Items:
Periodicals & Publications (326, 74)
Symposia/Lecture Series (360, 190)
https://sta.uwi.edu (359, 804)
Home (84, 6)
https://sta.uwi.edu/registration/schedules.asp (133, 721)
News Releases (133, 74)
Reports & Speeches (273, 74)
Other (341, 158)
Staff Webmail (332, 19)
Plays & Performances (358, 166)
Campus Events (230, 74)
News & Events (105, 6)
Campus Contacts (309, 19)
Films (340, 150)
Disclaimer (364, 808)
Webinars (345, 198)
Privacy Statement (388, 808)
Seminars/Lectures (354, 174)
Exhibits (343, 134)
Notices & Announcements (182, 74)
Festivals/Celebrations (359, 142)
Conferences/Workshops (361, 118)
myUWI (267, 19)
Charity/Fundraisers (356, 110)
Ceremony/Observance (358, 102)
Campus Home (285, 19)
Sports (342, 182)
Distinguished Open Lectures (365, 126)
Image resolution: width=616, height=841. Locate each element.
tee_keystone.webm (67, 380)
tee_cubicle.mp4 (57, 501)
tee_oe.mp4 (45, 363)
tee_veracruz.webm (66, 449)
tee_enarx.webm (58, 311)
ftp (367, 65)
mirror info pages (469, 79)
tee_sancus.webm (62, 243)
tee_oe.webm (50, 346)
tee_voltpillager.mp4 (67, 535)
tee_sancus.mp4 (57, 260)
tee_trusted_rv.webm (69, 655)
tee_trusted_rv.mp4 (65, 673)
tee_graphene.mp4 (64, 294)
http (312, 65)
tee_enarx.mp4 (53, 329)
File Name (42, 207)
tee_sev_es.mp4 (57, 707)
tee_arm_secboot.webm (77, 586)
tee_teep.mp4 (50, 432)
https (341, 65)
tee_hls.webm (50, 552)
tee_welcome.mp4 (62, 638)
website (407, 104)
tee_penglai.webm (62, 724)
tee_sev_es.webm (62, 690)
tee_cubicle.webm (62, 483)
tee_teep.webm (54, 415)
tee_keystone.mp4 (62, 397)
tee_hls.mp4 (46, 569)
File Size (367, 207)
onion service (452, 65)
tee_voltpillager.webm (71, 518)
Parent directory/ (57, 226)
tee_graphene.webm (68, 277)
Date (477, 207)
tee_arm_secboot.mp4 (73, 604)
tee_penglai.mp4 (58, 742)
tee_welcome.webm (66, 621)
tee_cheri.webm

Exercise description:
Rename "Date" to "Modified" in the stretch of entries from the line containing "tee_graphene.webm (68, 277)" through the end of the entries, and write out that stretch again with nothing else changed.

Correct response:
tee_graphene.webm (68, 277)
Modified (477, 207)
tee_arm_secboot.mp4 (73, 604)
tee_penglai.mp4 (58, 742)
tee_welcome.webm (66, 621)
tee_cheri.webm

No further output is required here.